Copom inicia redução dos juros com prudência diante das incertezas internacionais e pressões inflacionárias
O Copom decidiu por cortar 0,25 p.p. na taxa Selic, adotando postura cautelosa frente ao conflito no Oriente Médio e incertezas inflacionárias.
Contexto do corte de 0,25 ponto percentual na Selic e cenário externo
O corte de 0,25 ponto percentual na Selic pelo Comitê de Política Monetária (Copom) ocorreu em um momento de elevada incerteza global, especialmente pela escalada do conflito no Oriente Médio. Essa decisão, anunciada no início de 2026, representa a primeira redução da taxa básica de juros em quase dois anos e evidencia a postura cautelosa adotada pelo Banco Central diante das pressões inflacionárias externas e internas. Rodolpho Sartori, economista da Austin Rating, ressalta que o ajuste reflete a necessidade de controlar as expectativas de inflação, que se tornaram menos estáveis após o aumento dos preços das commodities e a volatilidade do mercado internacional.
Avaliação econômica e perspectivas para os próximos cortes do Copom
Segundo Caio Megale, economista-chefe da XP, a redução da Selic deverá ser calibrada conforme os desdobramentos do cenário externo, com atenção especial aos preços do petróleo e à taxa de câmbio. O Copom demonstrou confiança na convergência da inflação à meta, porém mantém uma postura prudente, pois uma deterioração das expectativas inflacionárias pode levar à interrupção do ciclo de cortes. Bruno Perri, economista-chefe da Forum Investimentos, destacou que o comunicado do Copom sugere possibilidade de cortes adicionais de 0,25 ponto percentual, mas também adverte para a eventual necessidade de pausa caso haja agravamento dos riscos econômicos.
Impactos do corte de juros na economia brasileira e setores afetados
O reconhecimento de que a política monetária já tem efeito sobre a atividade econômica foi destacado por Raphael Vieira, da Arton Advisors, e Danilo Passos, da WHG. O corte proporciona um fôlego para setores produtivos, mas a cautela permanece devido às pressões inflacionárias vindas do mercado internacional e do mercado de trabalho doméstico. Rafael Pastorello, do Banco Sofisa, enfatiza que a trajetória de crescimento econômico está moderada, com desafios tanto de inflação quanto de atividade, o que reforça a necessidade de uma condução conservadora da política monetária.
Monitoramento dos indicadores e decisões futuras do Copom
A importância do acompanhamento dos próximos índices de inflação, como o IPCA-15 e o IPCA fechado de março, foi ressaltada por especialistas. Sérgio Samuel dos Santos, economista do Sistema Ailos, aponta que uma continuidade no arrefecimento da economia e da inflação pode permitir até um corte de 0,5 ponto percentual em reuniões futuras.

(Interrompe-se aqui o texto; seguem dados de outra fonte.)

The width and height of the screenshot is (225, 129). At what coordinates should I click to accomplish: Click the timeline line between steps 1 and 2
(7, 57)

Leonardo Costa, do ASA, projeta corte de 0,5 ponto percentual na reunião do Copom em abril, com possibilidade de ajuste adicional se as condições externas melhorarem. Étore Sanchez, da Ativa Investimentos, é mais otimista, estimando cortes acumulados de 0,75 ponto percentual até novembro, encerrando 2026 com Selic em 11%.

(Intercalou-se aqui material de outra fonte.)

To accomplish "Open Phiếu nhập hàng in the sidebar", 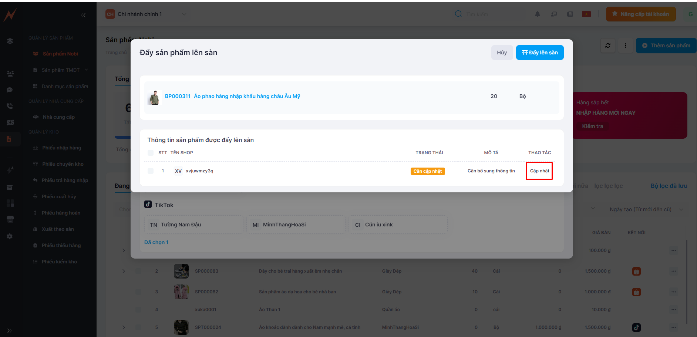I will (x=61, y=148).
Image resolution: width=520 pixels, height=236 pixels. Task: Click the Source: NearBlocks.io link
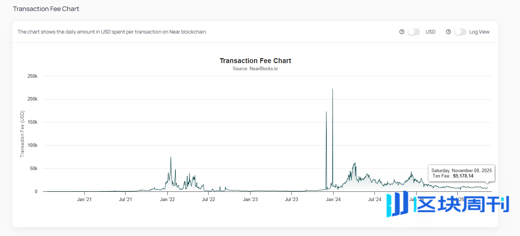[255, 68]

Desafios e cenário global que influenciam a política monetária nacional
O conflito no Oriente Médio permanece como um fator que impõe instabilidade e requer prudência na definição da política econômica brasileira. Além das pressões inflacionárias derivadas da alta dos preços do petróleo e commodities, a volatilidade cambial e o ambiente global incerto elevam o grau de complexidade para o Banco Central. Em resposta, o Copom optou por um corte moderado, sinalizando que futuras decisões dependerão do equilíbrio entre os avanços da inflação e os riscos internacionais, buscando preservar a estabilidade econômica interna e os objetivos de controle da inflação.